> Written instruction 1:
In the Ansible thread, condense the part under "Background" that begins "We use this role to install Go" into two or three sentences, keeping its main facts.
> Written instruction 2:
Write the next part of the Ansible thread, picking up after its last line.

+++ Article

Under no circumstance should fubarhouse_user not be assigned a value, but at least now I know there is a case where it may not be.

Are you able to provide any given reason the following two tasks would be skipped?

- name: "Go-Lang | Define user variable for ssh use"
  set_fact:
    fubarhouse_user: "{{ ansible_ssh_user }}"
  when: ansible_ssh_user is defined and fubarhouse_user is not defined

- name: "Go-Lang | Define user variable for non-ssh use"
  set_fact:
    fubarhouse_user: "{{ ansible_user_id }}"
  when: ansible_ssh_user is not defined and fubarhouse_user is not defined

@ctorgalson
Copy link

ctorgalson commented Aug 28, 2017

@fubarhouse Thanks. I think I can explain what's failing.

Background

  • We use this role to install Go (naturally!)
  • Any of several users can run the relevant playbook.
  • All these users are sudoers.
  • The users all use public-keys to authenticate as separate users.
  • Running ansible -i hosts.yml -m setup hostname shows me that:
    • neither ansible_ssh_user nor ansible_user (since this is Ansible 2.2.2.0) are defined, and
    • Ansible has correctly set ansible_user_id to ctorgalson.

Analysis

  1. Since ansible_ssh_user is undefined, the role sets fubarhouse_user to the value of ansible_user_id.

++++++
+++ Dataset section

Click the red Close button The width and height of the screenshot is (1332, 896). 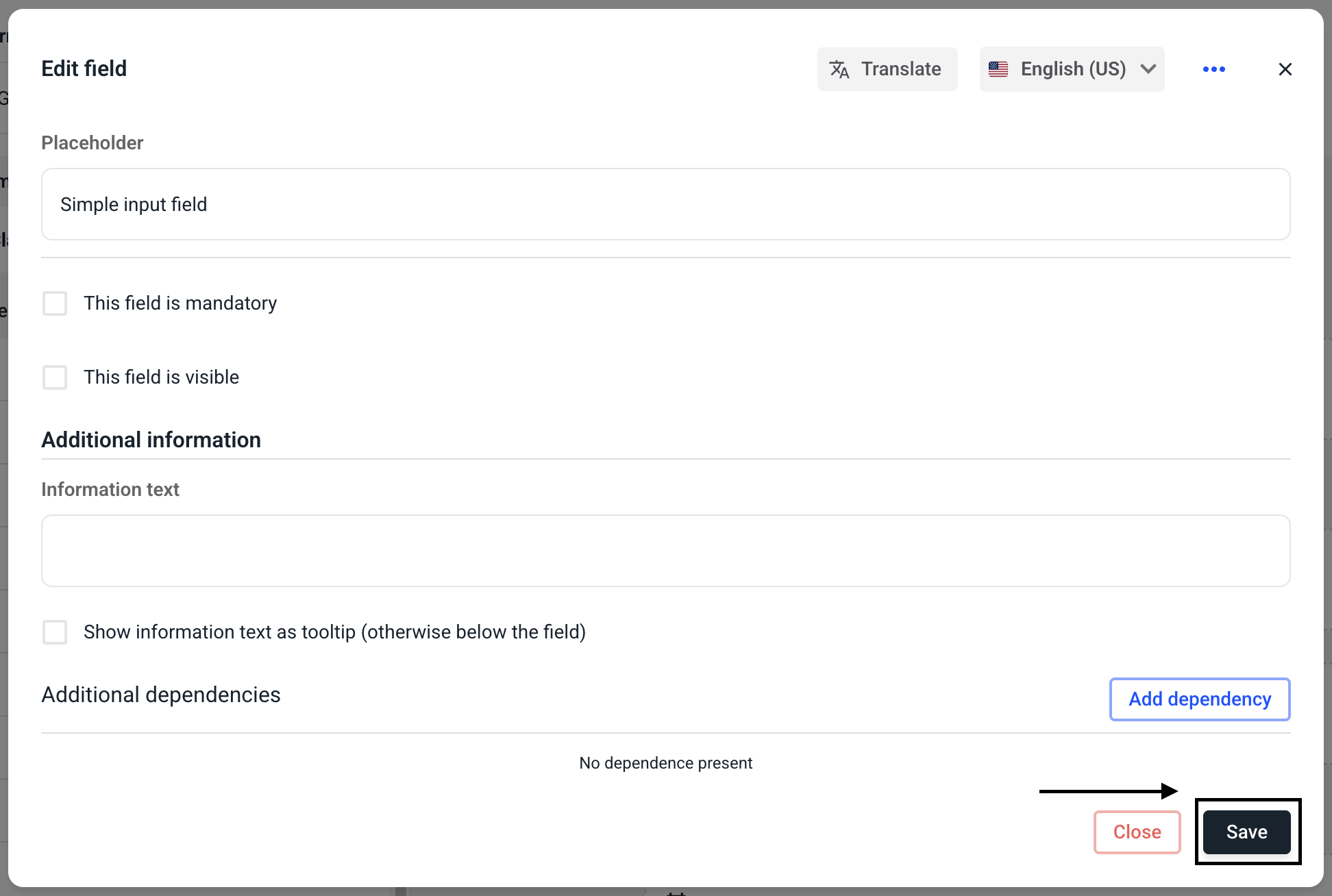pos(1137,832)
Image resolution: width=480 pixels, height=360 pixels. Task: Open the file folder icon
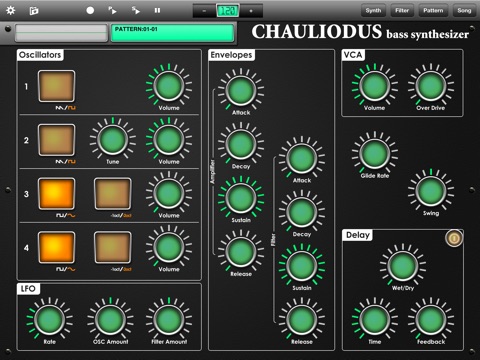[34, 11]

++++++

> Reply 1:
The role is used to install Go. Any of several users can run the playbook, and all of them are sudoers who authenticate with public keys as separate users. Running ansible -i hosts.yml -m setup hostname shows that neither ansible_ssh_user nor ansible_user is defined under Ansible 2.2.2.0, while ansible_user_id is correctly set to ctorgalson.

> Reply 2:
  2. Since ansible_ssh_user is undefined, the role will attempt to use the synchronize task

  3. The synchronize task uses the value of fubarhouse_user for become_user. This is the direct cause of the error we see (but possibly not the actual problem):

    "cmd": "/usr/bin/rsync --delay-updates -F --compress --delete-after --archive --rsh 'ssh  -S none -o StrictHostKeyChecking=no' --rsync-path=\"sudo rsync\" --out-format='<<CHANGED>>%i %n%L' \"/tmp/go/\" \"xxx.xxx.xxx.xxx:/root/go\"",
    

    Even though ctorgalson is in the sudoers list, that user should become root in order to move files into root's home directory (i.e. it should run rsync with sudo rsync ... and not sudo -u ctorgalson rsync ...); this suggests that the actual problem is something else...

  4. The rsync command shown in the error above attempts to copy files to xxx.xxx.xxx.xxx:/root/go. This shows that the {{ GOROOT }} fact is set to /root/go even though the code appears to try to set it to the fubarhouse_user's home directory.

I think (4) is the core issue, though I'm not sure what an appropriate solution might be--installing in individual users' home directories is not a viable solution for us :)


PS: according to Ansible's documentation, the Synchronize module "...is run and originates on the local host where Ansible is being run". Which sounds like the generated rsync command above might always fail (since the get_url task downloads to the remote host, but the Ansible-generated rsync command's source is /tmp/go and not e.g. xxx.xxx.xxx.xxx:/tmp/go).

@fubarhouse
Copy link
Owner

@ctorgalson I've actually been doing a bit of work on similar things, but I've rolled some more changes to the dev branch in and kicked off some tests, here's a summary.

  • changed the source distro (build from source) for git
  • completely removed become and become_user, as no sudo access is actually required. It's something I should be doing more of in my other roles.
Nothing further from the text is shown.